§ **Selection**
39. THE MYTH OF MODERNITY

   
    As the bearer of the ideals of the Enlightenment, the myth of Modernity presents autonomous individuals as creators of their own unique identities, masters of the universe through the knowledge provided by scientific advances, co-authors of ideal societies, lords of history, and arbiters of their own destiny.

     As a literary construct, it interweaves idealist conventions forged by Plato, Aquinas' formulaic depiction of God, the myth of pure beginnings generated by Descartes' methodical doubt, Rousseau's romantic insistence that human beings are made unique, free and creative by nature rather than by God, and Kant's abstract conception of the autonomous individual who is the sole author of the text which inscribes his autobiography.

     The role of conventions derived from Plato's realm of Ideal Forms is particularly evident in the confidence that reasonable beings will co-author a social contract capable of constituting an ideal society.

     The appropriation of Aquinas' depiction of God is equally obvious.  In his Summa Theologica, Aquinas presented God as a rational and purposive Creator of unique individuals who shared a universal human nature, the master of the universe, the author of a hierarchically structured social order, the lord of history, and the arbiter of human destiny.  To lend authority to their myth, Enlightenment authors simply replaced this abstract conception of God with Kant's equally abstract conception of the autonomous individual.

     To counter the traditional belief that God is active in human history, the myth placed autonomous individuals in a primordial state encoded in Descartes' myth of pure beginnings.  As Sartre's articulation of the human journey into the unknown dramatized, individuals who entered each moment of the journey of life as a pure beginning not only could, but had to create the sort of unique identities celebrated by a Rousseauean romanticism.  And since the replacement of God by autonomous individuals was seemingly accredited by the way that scientific advances conferred the ability to harness nature to human purposes, the equation of scientific knowledge and power by Roger Bacon accredited the belief that autonomous individuals were masters of the universe.

     The appropriation of the depiction of God as the Lord of history was more complicated.  Histories written by human beings are narratives designed to integrate the experience of memorable events in a coherent vision.  In this context, idealist conventions derived from Plato's posit were to legitimate ideologies which decreed that history moved, inexorably, toward a determinate end.

         (Paradigm examples of this dubious argument can be found in the works of Hegel and Marx.  Marx forged a hermeneutical theory capable of standing Hegel on his head because it revealed that the course of history was propelled by a dialectical structured matter.  With this peculiar conception of matter as his god-term, Marx developed a vision which defined the end of history as an ideal society governed by a single principle, "From each according to his abilities;  to each according to his needs."  And since history is the record of conflict among individuals, history would come to an end in an enduring state of eternal bliss.)

     At the dawn of the twentieth century, however, intellectuals who expected an imminent fulfillment of the promises of the myth of Modernity were profoundly disillusioned by World War I, a war to end all wars, and, in the following decades, by the eruption of World War II triggered by Hitler's seductive ideology and especially by the Holocaust.  To process this experience, Kafka and Beckett composed seminal texts which voiced this disillusionment long before philosophers became aware of the sterility of a myth which celebrated the autonomous individual and the workings of a detached, dispassionate voice of reason.  On this literary stage, however, Nietzsche's insistence that his exposure of the cultural relativity of prevailing moral discourses revealed the working of an all-pervasive will to power forced intellectuals to recognize that the celebration of personal autonomy deprived their protests against random eruptions of violence and concentrations of power in impersonally operating institutions of any semblance of moral authority.

§ **Aim of the exercise**
In the text on the myth of Modernity, in which work did Aquinas present God as a rational and purposive Creator of unique individuals?

§ **Listed records**
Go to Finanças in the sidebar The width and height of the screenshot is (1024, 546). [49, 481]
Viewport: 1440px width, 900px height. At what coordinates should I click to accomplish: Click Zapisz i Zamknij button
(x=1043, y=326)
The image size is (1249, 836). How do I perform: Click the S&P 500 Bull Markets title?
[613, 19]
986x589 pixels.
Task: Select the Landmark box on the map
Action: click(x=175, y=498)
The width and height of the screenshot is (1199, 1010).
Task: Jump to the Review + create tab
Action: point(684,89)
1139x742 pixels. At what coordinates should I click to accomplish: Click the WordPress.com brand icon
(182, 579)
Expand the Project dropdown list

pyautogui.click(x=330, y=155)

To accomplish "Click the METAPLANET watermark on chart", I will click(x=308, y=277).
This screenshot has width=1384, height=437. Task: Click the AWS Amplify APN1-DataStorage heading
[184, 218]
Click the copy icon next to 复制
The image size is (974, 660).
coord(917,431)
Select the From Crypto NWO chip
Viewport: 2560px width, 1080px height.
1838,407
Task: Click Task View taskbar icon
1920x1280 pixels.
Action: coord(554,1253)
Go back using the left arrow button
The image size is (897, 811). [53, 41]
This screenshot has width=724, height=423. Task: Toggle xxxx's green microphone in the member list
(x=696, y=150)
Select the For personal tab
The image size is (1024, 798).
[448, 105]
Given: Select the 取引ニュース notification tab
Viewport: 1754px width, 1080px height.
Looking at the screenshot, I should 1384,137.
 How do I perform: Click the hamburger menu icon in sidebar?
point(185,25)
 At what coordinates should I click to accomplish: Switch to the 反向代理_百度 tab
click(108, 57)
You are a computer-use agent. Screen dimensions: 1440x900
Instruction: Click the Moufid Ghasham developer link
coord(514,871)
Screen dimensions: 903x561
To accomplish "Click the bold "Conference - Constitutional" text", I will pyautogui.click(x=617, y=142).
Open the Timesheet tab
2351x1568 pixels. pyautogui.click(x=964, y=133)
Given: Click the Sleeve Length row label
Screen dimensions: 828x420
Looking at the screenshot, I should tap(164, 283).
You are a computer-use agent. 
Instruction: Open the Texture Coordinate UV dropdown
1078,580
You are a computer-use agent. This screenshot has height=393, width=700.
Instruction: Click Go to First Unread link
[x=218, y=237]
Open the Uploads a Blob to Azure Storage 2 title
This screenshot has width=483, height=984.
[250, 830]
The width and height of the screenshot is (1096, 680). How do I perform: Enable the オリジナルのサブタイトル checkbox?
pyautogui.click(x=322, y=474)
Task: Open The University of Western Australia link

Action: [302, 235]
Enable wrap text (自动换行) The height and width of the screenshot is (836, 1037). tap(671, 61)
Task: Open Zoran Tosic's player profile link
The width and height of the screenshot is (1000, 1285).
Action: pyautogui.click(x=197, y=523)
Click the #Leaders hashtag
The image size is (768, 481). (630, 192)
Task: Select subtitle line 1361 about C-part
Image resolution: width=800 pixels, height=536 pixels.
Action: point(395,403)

§ **Answer to the exercise**
The Summa Theologica.